This Will Be On The Test


I like games that work.  The occasional glitch is understandable, but all the funny ones that people make YouTube videos about are opt-in and not game-breaking.

This is why I'm fairly deliberate in writing software; the way I see it, a buggy release (even in WIP builds) hinders my goal of getting feedback on the most important parts of the game.  Bugs are cheaper and faster to prevent (or at least catch early) than they are to put off.  If I'm going to a playtesting session expecting to hear about the same bugs over and over, I should probably stay home that night and fix them.  Of course, preventing them in the first place is also great, and today I'll talk about how I do that.

Automated Testing

When I say "automated testing," I'm referring to a big checklist of things that I expect my code to do.  Like this:

Well, actually, not "like this."  Exactly this.  Out of 1282 ways I anticipate the game to break, my code stands up to 86% of them!  Room for improvement, but not bad.

1282 seems like a lot, but most of those tests are parameterized; i.e. I use the same chunk of code but provide different numbers.  Here's an example:

These tests help me ensure that the player dies the way I expect them to.  All of the tests shown in the GIF are running on the same code, but on different data (specifically the contents of the grid).

Different Kinds of Tests

Software testing is a big field.  Big enough to have its own Wikipedia category, even.  That's because interesting software is complicated enough that you have to be choosy about what to test.  Kent Dodd's article was a big inspiration to my approach; generally, I pick things to test that are either critical to the game or whose underlying code I expect to change.

The majority of my test are what you'd call integration tests; they help me affirm that different parts of the code work together as I expect them to.  In practice, that comes in the form of setting up the game world and simulating it for a brief time.  However, no amount of automated testing will tell me if Chromavaders is fun to play, or if there are gaping holes in the design*; I still need people (you?) for that.  That's called playtesting, and my experience doing that is best left for another article.
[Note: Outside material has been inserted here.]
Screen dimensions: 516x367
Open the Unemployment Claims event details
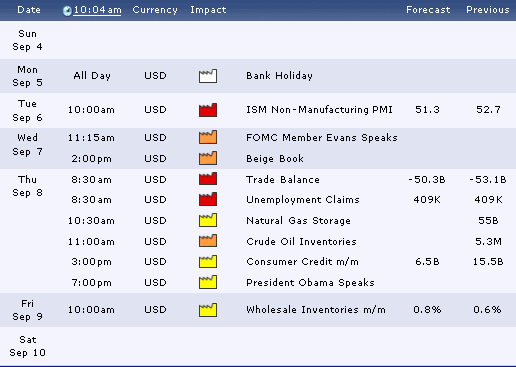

*...but if someone's researching this, please feel free to suggest a paper for me to read.  Maybe I should've done this for grad school?

Why?

Ultimately, automated tests help me answer these questions:

  • How well does the code handle weird situations?
  • If I improve part of the code, will the behavior change?
  • Do these very specific game mechanics work as I promise they do?

I can't assume that players will play Chromavaders exactly how I want them to.  But whatever they do shouldn't crash the game or otherwise make it unplayable.